A French startup has developed a telescope for enthusiasts and consumers that makes it possible for people to view nebulas and galaxies from their own homes without needing to have access to an expensive research telescope.

Unistellar is the brainchild of Dr Arnaud Malvache, a scientist working in signal processing of biological images for the French national research body CNRS and currently stationed at Aix-Marseille University.

Malvache is a keen amateur astronomer who began inventing a new type of telescope in his spare time using patent-pending light amplification technology in early 2015 to help people explore the skies in greater detail, due to feeling frustrated by the limitations of consumer products today.

"In a standard telescope, you can't see much. There are only four planets that you can really observe – the rest are too far or too small. When you want to see other objects, you are disappointed because they are hard to find and you just see grey clouds due to low luminosity," Malvache, Unistellar's chief executive, told IBTimes UK at the Slush 2016 tech conference in Helsinki, Finland.

"So we have designed the amplified vision telescope that integrates light, uses algorithms to process images and then projects the results directly into the eye piece of the telescope."

How the telescope works

The amplified vision telescope works using a special low-light sensor that works together with an on-board computer contained in the eyepiece. The startup has developed computer algorithms that treat the image seen by the telescope and perform field recognition in order to make the image much clearer, almost as if it comes from a Nasa space telescope.

And to make the experience richer, the onboard computer is also able to cross-reference the image seen through the telescope against a widely-used scientifically-verified database of astronomical objects in order to tell you which nebula or galaxy you happen to be looking at.

Unistellar is currently developing an eye piece that can be adapted by existing telescopes, as well as a full compact, lightweight, automated telescope that follows sky rotation and points automatically at objects. The startup plans to debut the products at CES 2017 in January and hopefully ship it later in the year.

The telescope is developed with consumers and astronomy enthusiasts in mind. As such it will be priced competitively against other existing consumer telescopes, and the creators will offer API support to enable different applications in the future.

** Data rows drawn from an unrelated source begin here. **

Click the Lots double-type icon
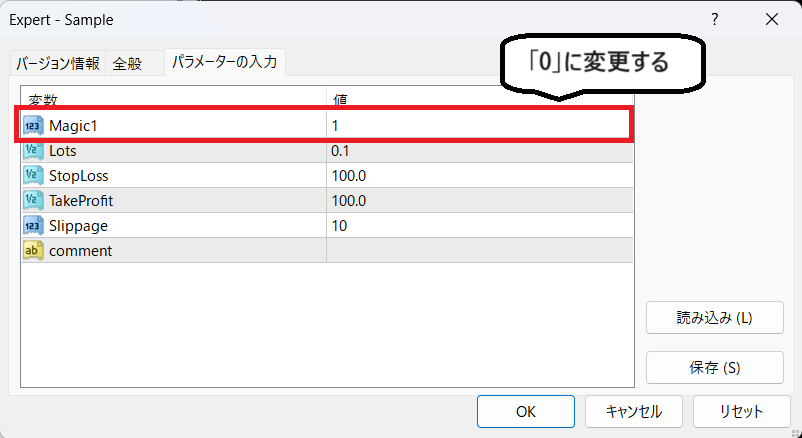Viewport: 802px width, 438px height. click(33, 150)
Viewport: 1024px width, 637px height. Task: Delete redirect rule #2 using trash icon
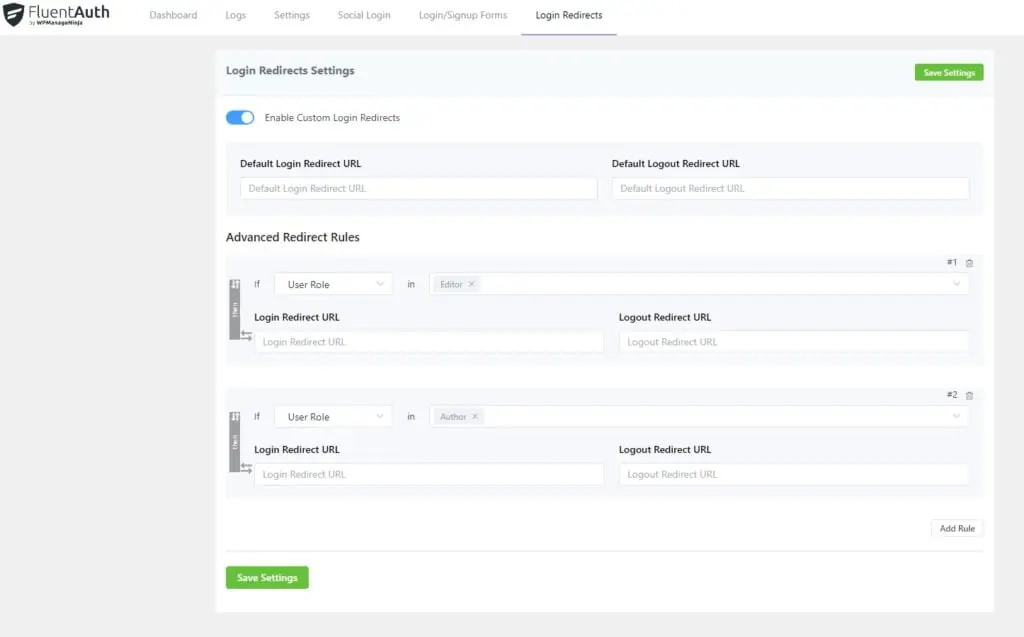click(x=969, y=396)
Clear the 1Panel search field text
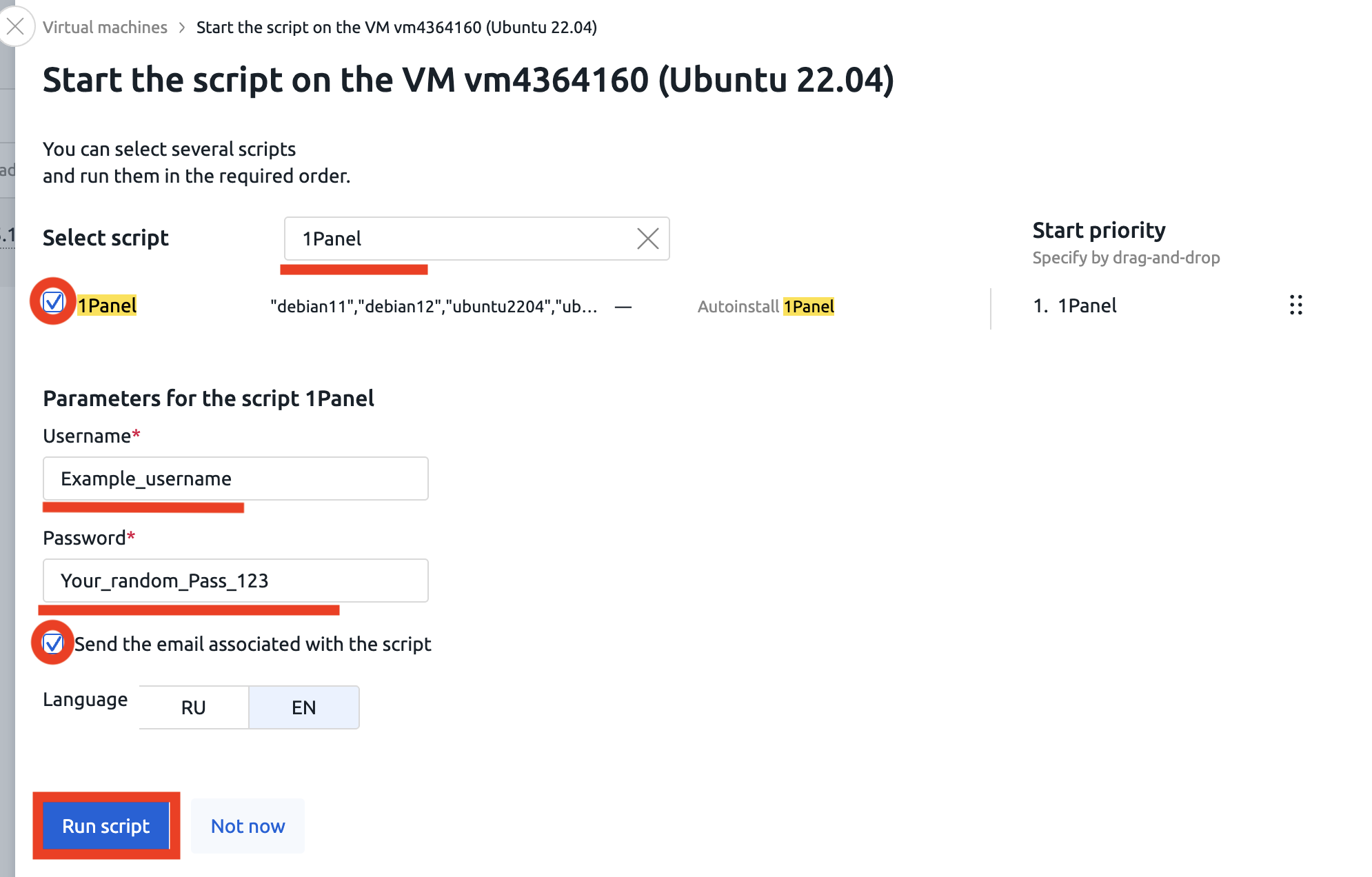This screenshot has width=1372, height=877. (647, 239)
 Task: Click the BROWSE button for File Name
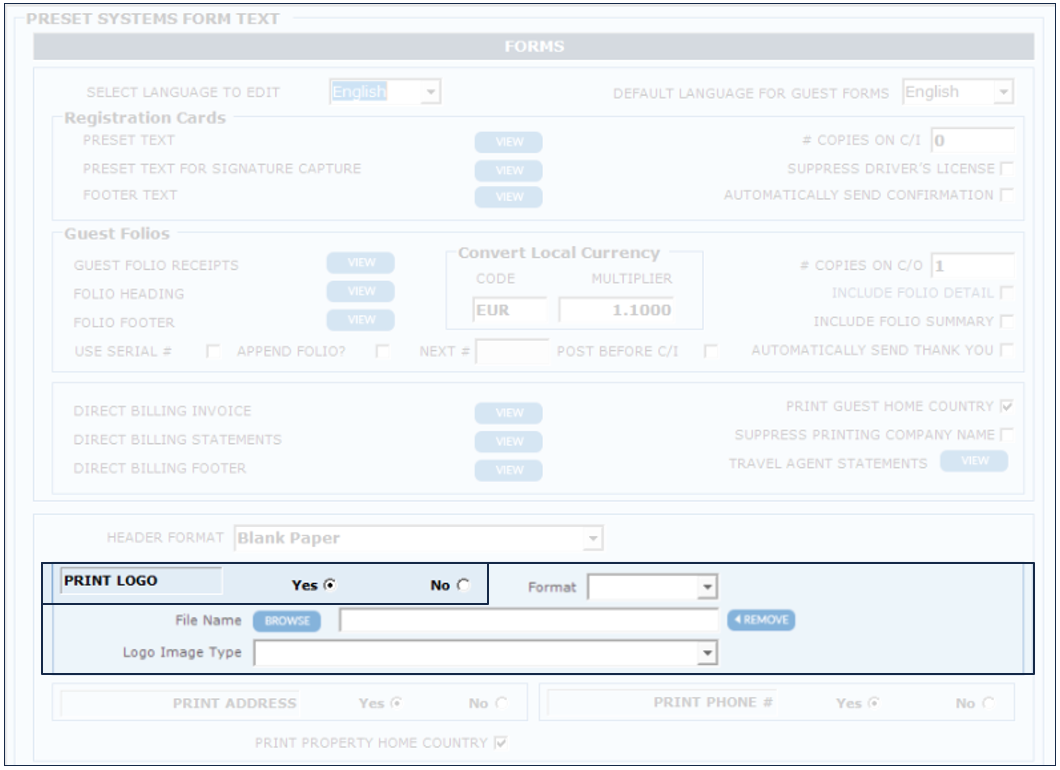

French startup Unistellar with their amplified vision telescope
Unistellar's COO Laurent Marfisi (left) and CEO Arnaud Malvache (right) pose with their prototype patent-pending amplified vision telescope at Slush 2016 in Helsinki IBTimes UK

Now you too can help protect Earth by tracking asteroids

Scientists are concerned that near-Earth asteroids have the power to destroy big cities if they enter the Earth's atmosphere and become meteors, like the 2013 Chelyabinsk meteor event in Russia, which damaged over 7,200 buildings and injured 1,500 people in six different cities in the Urals region.

The total kinetic energy produced by the meteor was equivalent to 29 times the energy released by the Hiroshima atomic bomb, and there are concerns that a large enough asteroid could even destroy the Earth and wipe out mankind.

To help prevent this, Unistellar wants to encourage people to participate in citizen science to help keep a lookout for dangers. The startup is working with an engineer who recently retired from the French space agency to build the capability into their products to create of a network of installed telescopes that search for asteroids and then send their findings to scientists to analyse.

"It's a good way to participate in science as you can do it yourself. You have to go outside and use your own devices. Near-earth objects [like asteroids or comets] need to be well characterised so scientists are really interested in having a network of devices available to see asteroids from different angles," explained Malvache.

"People can provide data that will be used to characterise the asteroids so we know more about their shape and trajectory to prevent them from hitting Earth."